Across his paintings, collages, and prints, Baeza has elaborated the contours of what he’s sometimes called a “queer religion.” His enigmatic figures could be read as saints. Many occupy the picture plane in a state of near-levitation, obeying—if only superficially—the formal logic of Catholic hagiography. And yet his wide-ranging set of visual quotations, from Maya and Babylonian cosmologies to the photography of Graciela Iturbide, demonstrates a fluency that exceeds any one vocabulary, placing icons and divinities from various times and places in direct conversation.
Made Into Being, Baeza’s second solo exhibition at Fortnight Institute in New York, showcases eight smaller works completed this year, from a hieratic wraith made of sinuous flames to a pair of disembodied arms holding up a red-gold sun. The images are fanciful but spare, presented with a captivating boldness that frustrates any attempt to police boundaries between monstrous and divine, human and vegetal, real and unreal. Often they are set in a self-enclosed universe of primordial matter—choppy water, fecund earth—and rendered in a loamy palette of purples, blues, browns, and black, suggesting a new world conjured from rudiment.
These vignettes recall illustrations from a sacred text. The pounding of steel chopping away at your flesh presents a smooth, armless body in confident contrapposto—at once Virgin of Guadalupe cradled in her mandorla and Botticelli’s Venus rising from the seafoam. In The self must create its own reason for being, a chiseled upper body with crossed arms and recessed eyes grows from a dome of prickly mangrove roots. A pink hand emerges from a patch of scoured earth beneath this imposing entity, bearing a wisp of flame—divine spark, or pilot light? The show’s single sculpture, A self that is not quite here but always in process, is a pair of lead crystal–glass arms cast from the artist’s own and sleeved in thorns, a feature Baeza has likened to the protective layer young ceiba trees develop to warn off predators.
Born in 1987 in Guanajuato, Mexico, and based in Brooklyn, Baeza studied painting and printmaking at the Cooper Union and Yale. Hybrid forms were an early preoccupation; since 2010, he has combined photographs of ancient Mesoamerican artifacts with vintage beefcake erotica. These campy collages, in series titled “Post-Colonial Object of Desire,” “Gente del Occidente de México,” and “Adiós a Calibán,” disclose the logic of dominance and submission that undergirds the supposed objectivity of ethnographic collections, where objects are frequently decontextualized, stripped of meaning and displayed as purely aesthetic wares—a process of simultaneous elevation and devaluation not unlike the one to which “exotic” bodies were subjected at colonial expositions. In the twentieth century, artists like Hannah Höch and Richard Hamilton refashioned images from popular magazines, advertisements, Hollywood films, and auction catalogs to tease out their darker subtexts. Similarly critical, Baeza also revitalizes his source materials: fabulous and creaturely, his chimeras exude a curiously rakish sex appeal.
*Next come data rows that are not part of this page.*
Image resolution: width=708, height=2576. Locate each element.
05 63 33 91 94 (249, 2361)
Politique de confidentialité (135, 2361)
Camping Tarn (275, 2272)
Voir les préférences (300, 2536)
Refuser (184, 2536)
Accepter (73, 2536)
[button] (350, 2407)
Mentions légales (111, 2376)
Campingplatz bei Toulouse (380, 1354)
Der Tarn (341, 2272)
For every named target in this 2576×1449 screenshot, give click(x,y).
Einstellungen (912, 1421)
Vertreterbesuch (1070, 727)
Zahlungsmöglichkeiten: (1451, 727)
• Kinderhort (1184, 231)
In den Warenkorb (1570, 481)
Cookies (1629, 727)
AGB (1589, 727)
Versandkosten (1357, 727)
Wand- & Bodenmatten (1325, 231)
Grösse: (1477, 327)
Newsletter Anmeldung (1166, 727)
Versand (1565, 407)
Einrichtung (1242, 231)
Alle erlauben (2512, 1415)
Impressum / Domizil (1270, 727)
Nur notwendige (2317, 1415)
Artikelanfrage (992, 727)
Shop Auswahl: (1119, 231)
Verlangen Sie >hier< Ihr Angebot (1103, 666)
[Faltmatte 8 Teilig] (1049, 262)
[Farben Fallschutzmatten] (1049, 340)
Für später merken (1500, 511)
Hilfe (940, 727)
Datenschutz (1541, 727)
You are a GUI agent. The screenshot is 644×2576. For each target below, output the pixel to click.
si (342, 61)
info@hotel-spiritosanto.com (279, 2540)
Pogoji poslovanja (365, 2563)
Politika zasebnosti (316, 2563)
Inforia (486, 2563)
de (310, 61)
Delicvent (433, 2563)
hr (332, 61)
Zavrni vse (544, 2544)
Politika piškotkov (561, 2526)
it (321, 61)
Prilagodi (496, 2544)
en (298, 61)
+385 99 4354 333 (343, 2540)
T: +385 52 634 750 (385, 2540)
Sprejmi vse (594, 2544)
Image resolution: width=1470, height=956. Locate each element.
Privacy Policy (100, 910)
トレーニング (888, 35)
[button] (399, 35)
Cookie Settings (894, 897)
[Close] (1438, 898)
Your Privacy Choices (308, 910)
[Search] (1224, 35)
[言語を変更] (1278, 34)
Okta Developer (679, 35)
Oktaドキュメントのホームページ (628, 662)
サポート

Baeza’s recent experimentation with collagraphy—a technique that allows for collage-like layering on the printing plate—has given him a subtle but unmistakable command of texture. He manipulates his surfaces with ink, acrylic, graphite, interference powder, egg tempera, varnish, fiber, glitter, and gum arabic until they shimmer and gleam; some of them, viewed from certain angles, have an almost natural iridescence. In his hands, cut-paper fragments are endowed with a solidity and crispness usually associated with marquetry or pietra dura, where particular woods and stones are chosen for their brilliance and grain. (Tavia Nyong’o, in the exhibition essay, compares the effect to stained glass.) Baeza also sometimes incorporates embroidery; several figures limned in twine possess a pleasing dimensionality, as if emerging slowly from the surface. Like the best devotional art, they spark the desire to touch.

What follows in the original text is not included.